In the ‘60s and ‘70s during the Vietnam War people longed to move to the country away from the anxiety and bewilderment of the cities. The Whole Earth Catalogue heralded the back-to-earth movement and the Arts and Crafts revival of the ‘60s was born. In an environment of fast change, people were preserving and protecting what was left and no other craft medium could engender a longing for the past and a feeling of safety like quilts whether lying on a bed or hanging on a wall. By the late ‘60s the quilt revival was given the ultimate stamp of approval by major New York department stores that had on-going consignment contracts with quilting cooperatives.

Linda Batley, Quilter’s Quest. Photo by Sheila Saperstein.

It was in 1971 that the “fine art world” publicly acknowledged the quilt as art when the Whitney Museum of American Art in New York exhibited “Abstract Design in American Quilts.” This exhibit traveled the nation for four years and quilts went en masse from the horizontal plane to the vertical. “White on white” quilts became a prestigious thing to collect. Juried quilt exhibitions were held and one of the first was “The New American Quilt” at the Museum of Contemporary Crafts in New York in 1976 and then in 1979 the “Quilt National” was born.

The art quilt is here to stay in Door County but the traditional quilt will always be a treasured, sought after object. Stop by the Jacksonport Craft Cottage to see the exquisite Amish quilts of all sizes. Owner Sue Jarosh is very knowledgeable about the history and execution of these incredible pieces. She contracts primarily with three Amish families but her oldest association is with Fanny and Ray Miller who sought Sue out to market their quilts when they moved to southern Wisconsin from upstate New York. Ten daughters, four sons and 29 grandchildren participate in the family business. The work, of course, since they have no electricity, is hand-sewn by the window during the day on a huge trestle. You can see pictures of them working posted in the Craft Cottage’s quilt room.

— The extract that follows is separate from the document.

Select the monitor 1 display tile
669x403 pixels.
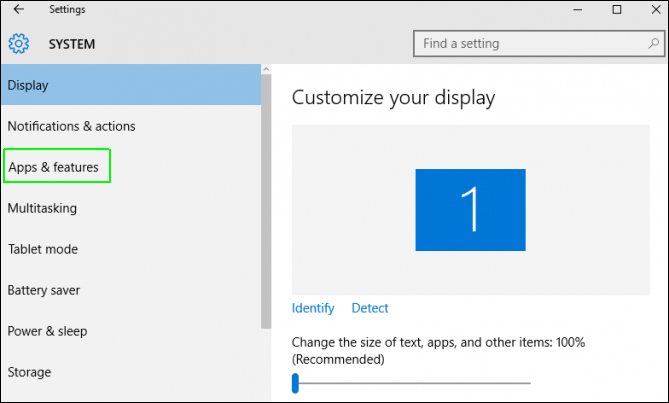coord(470,210)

Most quilters use sewing machines today not only in applying the fabric but in doing the appliqué work that binds the layers together so you can see why the completely hand-sewn Amish quilts are so revered; they are keeping that part of the art alive. Jarosh maintains that “quilters have always known theirs is an art form, they don’t need the fine art world to tell them.” The Jacksonport Craft Cottage has its own exhibition twice a year at the Sister Bay Village Hall.

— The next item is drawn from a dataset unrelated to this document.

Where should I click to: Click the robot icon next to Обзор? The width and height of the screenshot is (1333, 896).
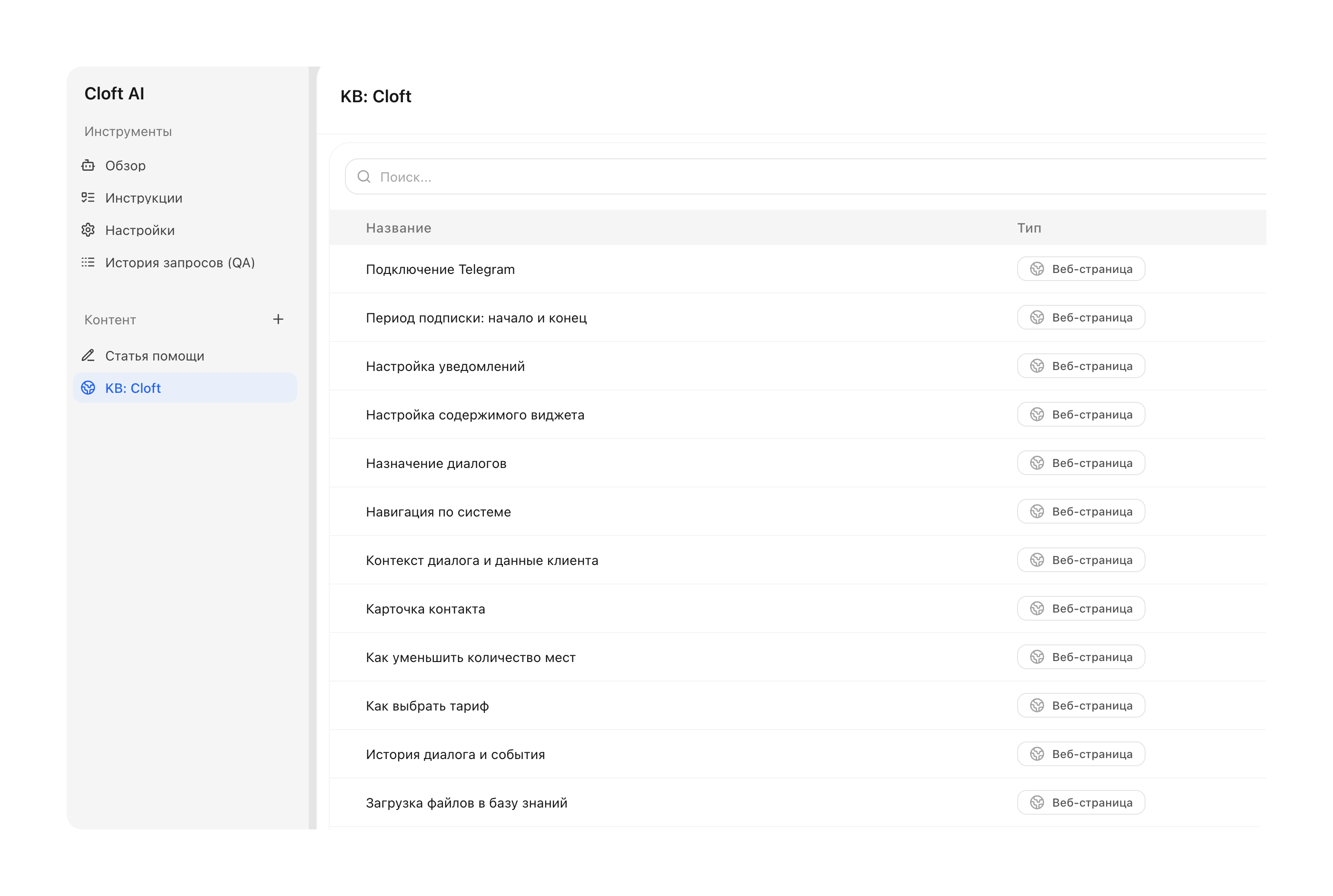(x=88, y=166)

Loraine Brink. Photo by Sheila Saperstein.

Another quilt show and sale, “Fabric of the Land,” sponsored by the Door County Land Trust as a fund-raiser, was held on July 8th at Crossroads at Big Creek (Hwy42/57 at Michigan) in Sturgeon Bay. With all this quilting going on in Door County, mention must be made of the two local suppliers: Quilter’s Quest in Sister Bay at The Country Walk Shops and The Barndoor in Sturgeon Bay. Linda Batley of Quilter’s Quest claims that the rotary cutter introduced in the late ‘70s is what really revolutionized quilting because one could now cut through eight layers of fabric at once. She told me the startling fact that quilting is an industry of $7 billion worldwide. Quilter’s Quest has over 3,000 bolts of fabric and over 200 books of patterns in the store as well as kits with digitized patterns for the beginner.

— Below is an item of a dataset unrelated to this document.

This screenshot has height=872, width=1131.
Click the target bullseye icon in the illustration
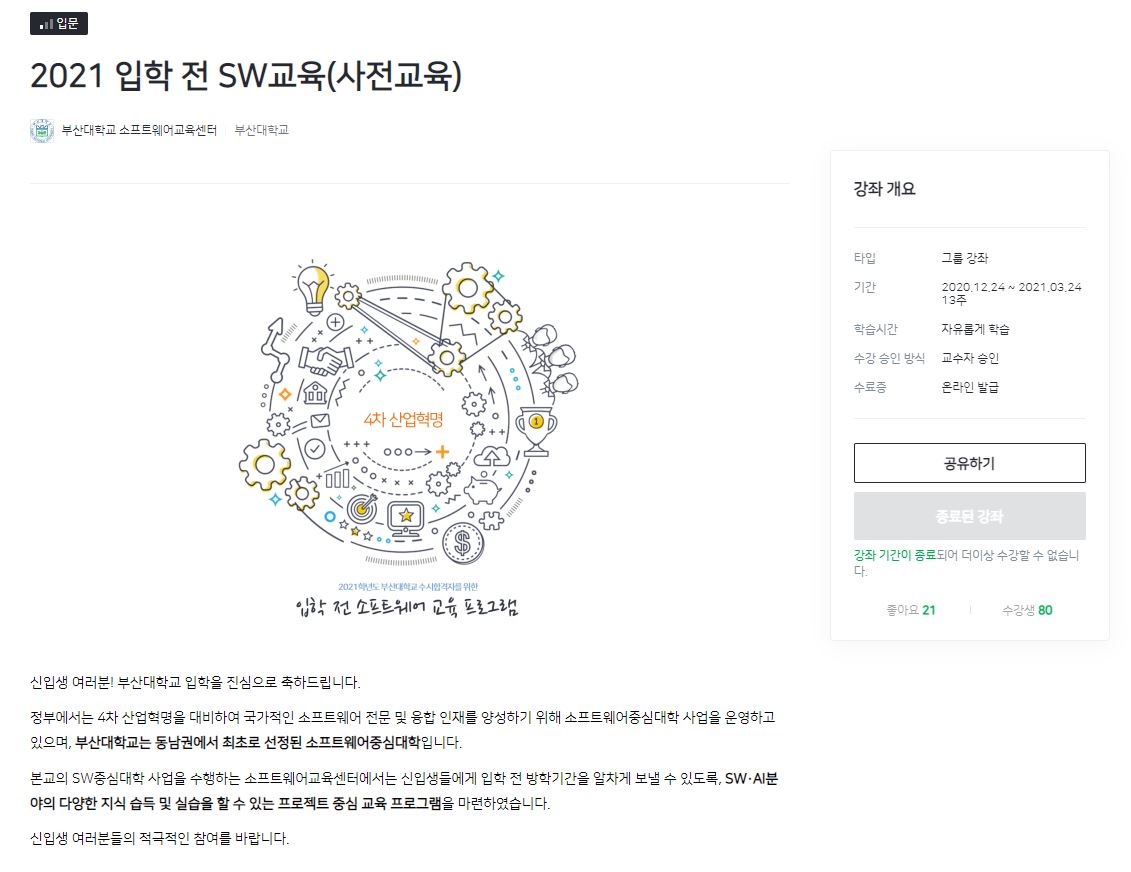pos(361,508)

So there it is, Quilting in Door County from A-Z: exquisite art meant for museums and galleries and all in one kits for people like me who may want to dive in and create a little of the comfort that great grandma knew so well. “Bed quilts are still family but the design and execution of the art quilt is my love,” said Loraine at the end of our interview; and that is about the best distinction made between the “art quilt” and its predecessor. It’s a personal one.